I note that you will advertise my name to the profession. What happens if an objection is received or a referee does not support my application?

If an objection is received or if any concerns are raised by a referee, you will be provided with an opportunity to comment regarding any concerns raised. If the Law Society has concerns regarding your application, it may be referred to the Practice Approval Committee once you have been interviewed. Please note that you may be questioned regarding concerns raised in this manner at the interview.

The Interview

I have applied to practise on my own account and note that I will need to attend an interview. What does the interview include and do I need to do any particular studies?

The interview is conducted by a Law Society panel of two and usually takes about an hour. The content of the interview generally includes questions:

  • About your intended practice including your business plan.
  • Regarding the trust accounting requirements in certain practical scenarios / or what you can and can’t do without running a trust account.
  • Relating to the conduct and client care rules for lawyers.

The interviewers will also discuss with you:

  • Issues relevant to your intended mode of practice (eg sole practice/partnership/directorship etc).
  • The role of the New Zealand Law Society and how it can assist you in practice.

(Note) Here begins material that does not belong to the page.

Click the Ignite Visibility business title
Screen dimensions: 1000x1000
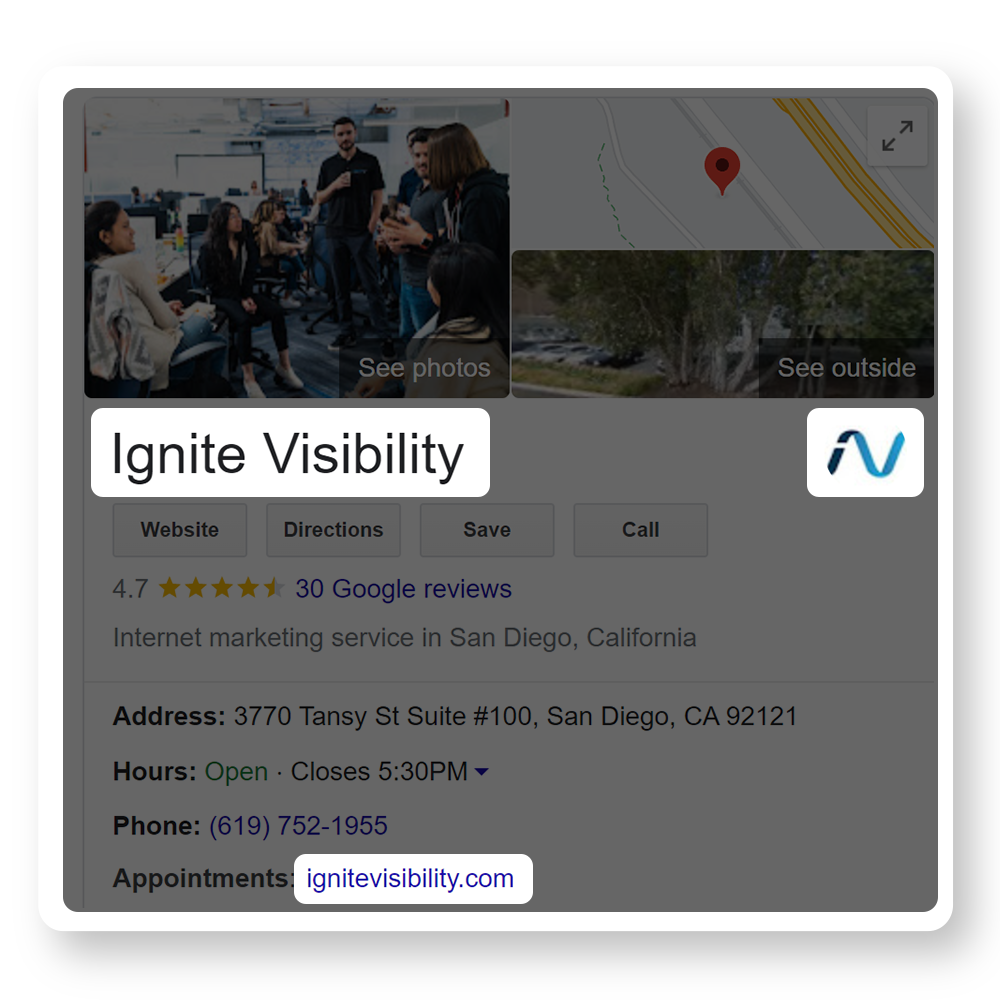pos(288,454)
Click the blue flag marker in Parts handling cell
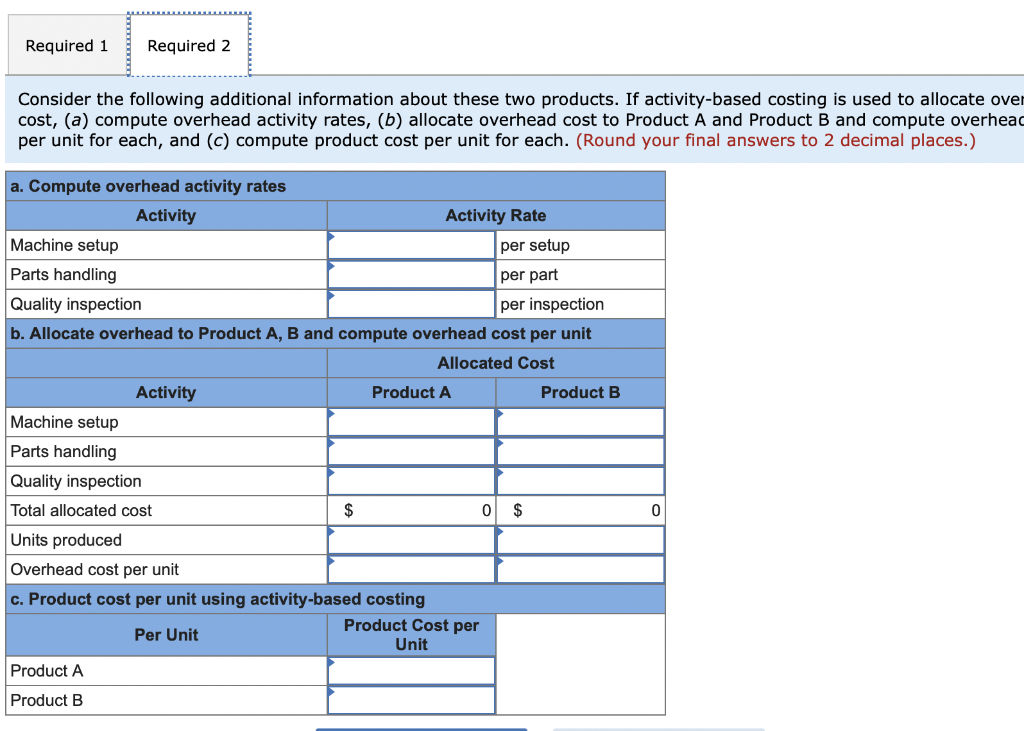This screenshot has height=731, width=1024. click(x=331, y=266)
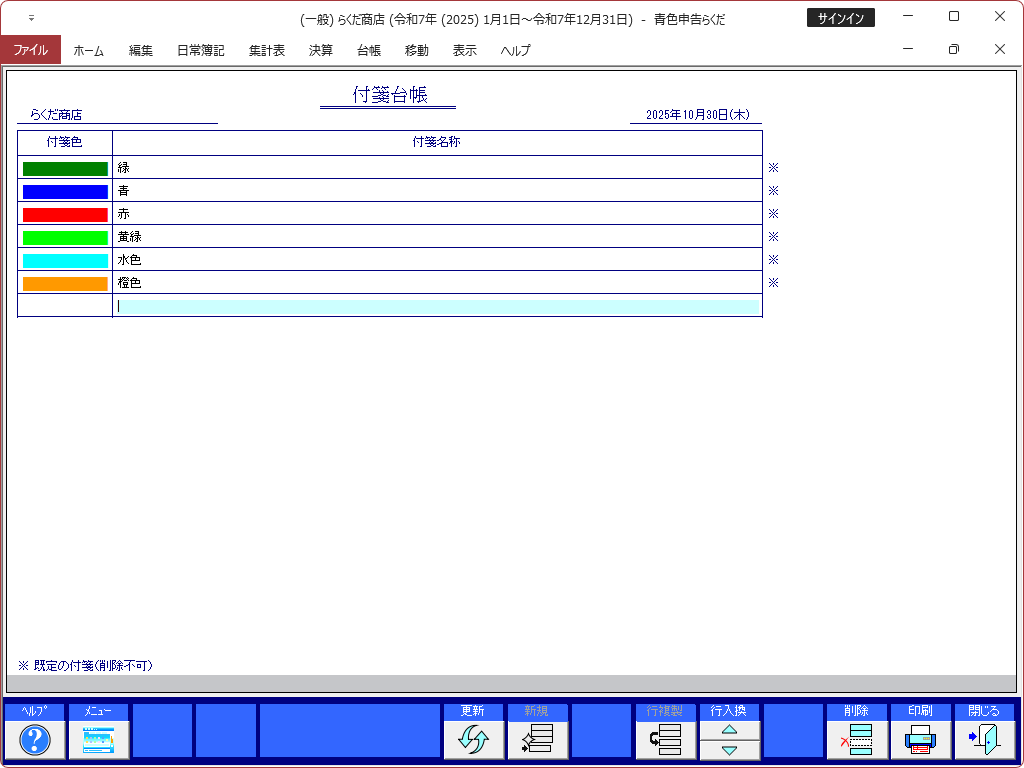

You are welcome to bring along any material (such as a copy of your intended client care information) if you think this could be helpful.

S31(3)

I practised on my own account outside of the last 10 years and wish to recommence in that mode. What do I need to do?

If you wish to recommence practice as a barrister sole or a barrister and solicitor and it has been more than 10 years since you last practised in that manner, under s31(3) of the LCA you would need to satisfy the Law Society that you had received “adequate instruction” in the duties of that mode of practice, which may entail completing the Stepping Up course. You may wish to include a letter with your application outlining how you have stayed up to date with any changes in the areas of law that you wish to practice in.